The case "Eli Lilly" is about continuing to slide back into the square. Yet the slow-burn force of the movie is that, as Rachel Feldman has directed it, with a fixation on the details of process comparable to what we saw in “Lincoln” or the documentary “Enron: The Smartest Guys in the Room,” the story is really about how America works now — not as tumultuous political drama, but as ordinary citizens carving out justice one ruling and statute and red-tape tangle at a time. Lilly has a complex family life with the love of her stupid husband Charles (the wonderful John Benjamin Hickey), but her son Philip (Will Pullen) is a teenage ne'er ne'er-do-well who resigns and gives up on his family, which is Lillys Lillys Lillys. Charles was diagnosed with severe skin cancer along the way. Clarkson plays the way these traumas are too consumed to make Lilly a "selfless" activist.
The case ends a moral question: Will every unequal salary Lily be discriminated against? Or did she have 180 days to make this request since her first salary? The entire movie is leaping on Lilly’s basketball, and Clarkson’s performance makes the work a reality because the real drama is Lilly’s action, which is the feeling of Lilly in every direction – hope, passion and frustration, and tears of anger emanately.

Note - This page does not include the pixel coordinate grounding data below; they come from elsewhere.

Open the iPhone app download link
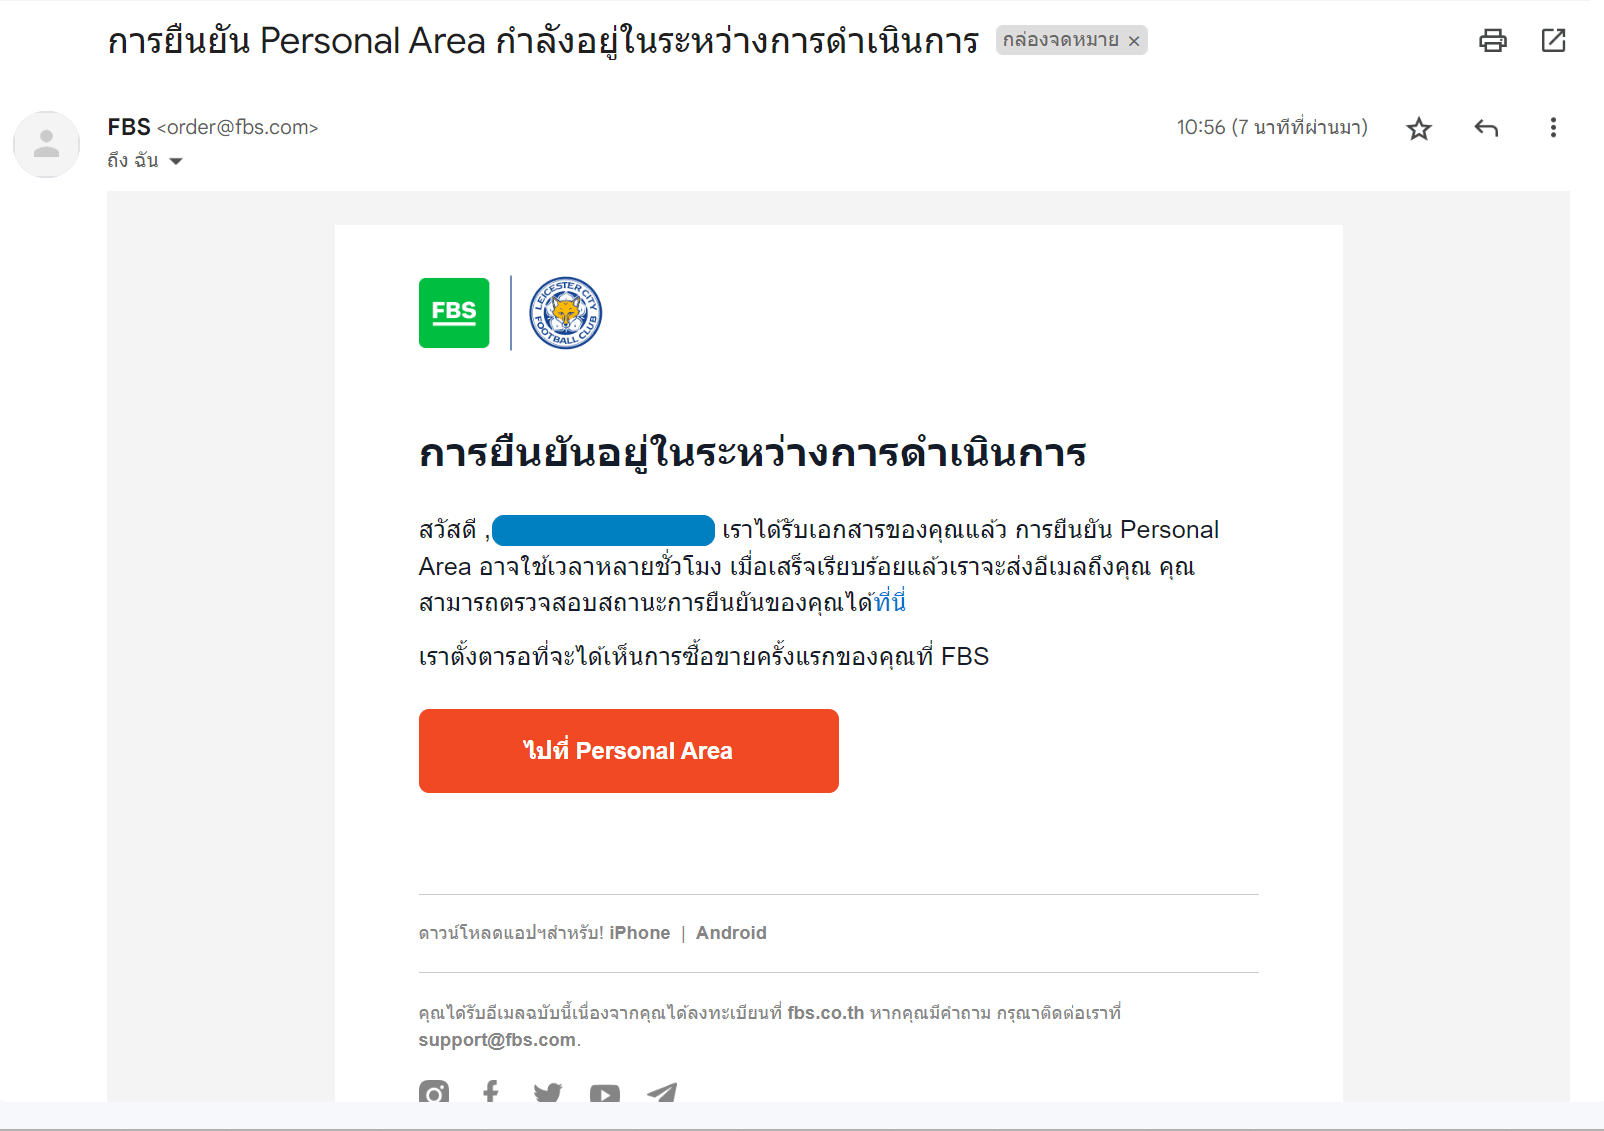Screen dimensions: 1604x1131 [640, 933]
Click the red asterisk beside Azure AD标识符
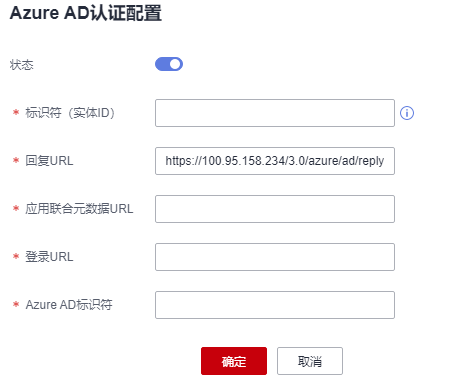 (x=16, y=304)
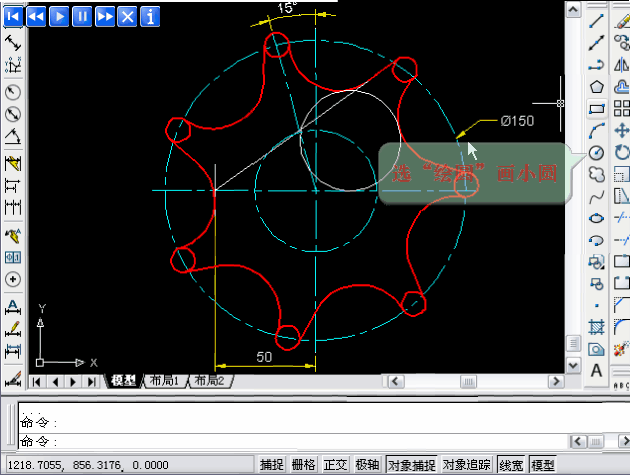The image size is (630, 475).
Task: Pause the tutorial video playback
Action: (82, 16)

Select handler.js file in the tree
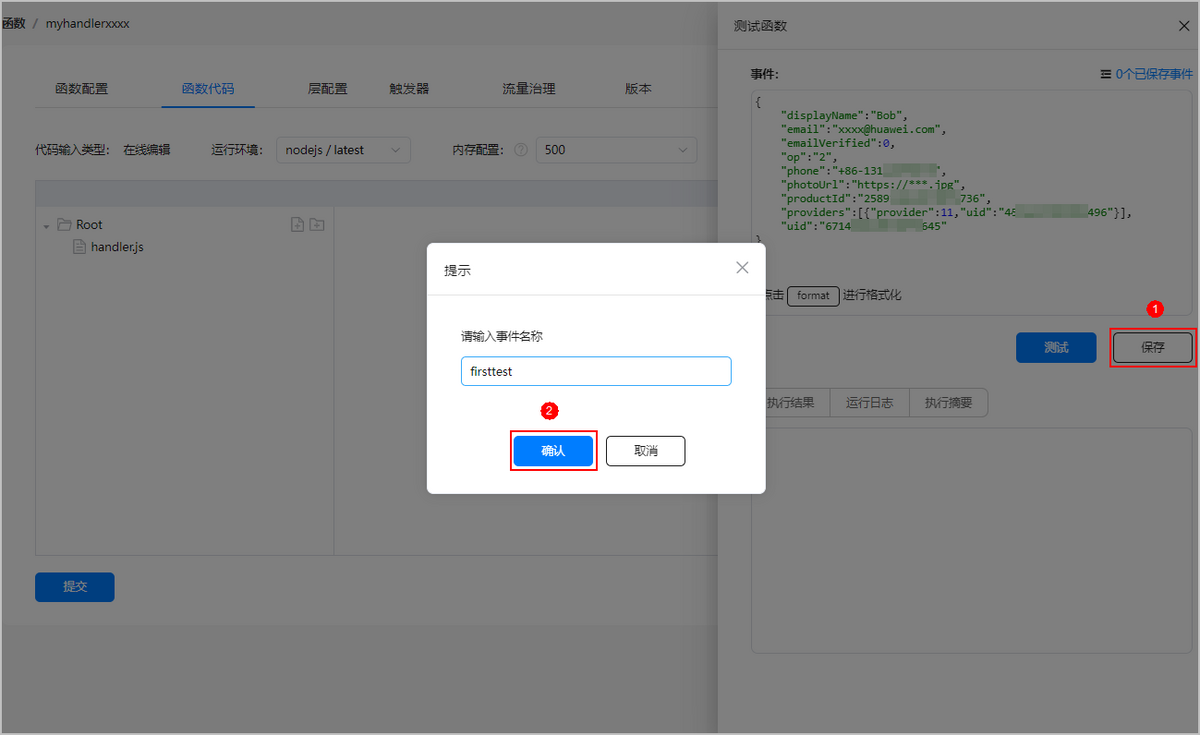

However, Lilly will never lose that sparkle. When she headed to Washington to lobby for the 2009 Eli Lilly LEDBETTER FAIR PAY Act (a law signed by President Barack Obama), she knew who she was doing it for. Every woman in America.
Of course, I haven't mentioned it in the past four months when I talk about how justice in America works "now". That's a different story. However, this is not more relevant to the daily re-Beijing spirit of "Eli Lilly". The message of this movie is that a normal woman – not an icon, not a freedom fighter – is exactly what it takes to make a difference. It was a message to “Mr. Smith goes to Washington”, although it was also a message that never made more meaningful than today. With autocracy taking a place in the United States, we now have a country with 330 million people. Taking action is something we don’t know how to do. "Eli Lilly" is a movie that says: This is what to do. Follow this woman's leadership and follow her basic desires deep down. Patricia Clarkson plays Lilly Ledbetter, the way she is a desire because she has what we all have: a greater desire to compare injustice.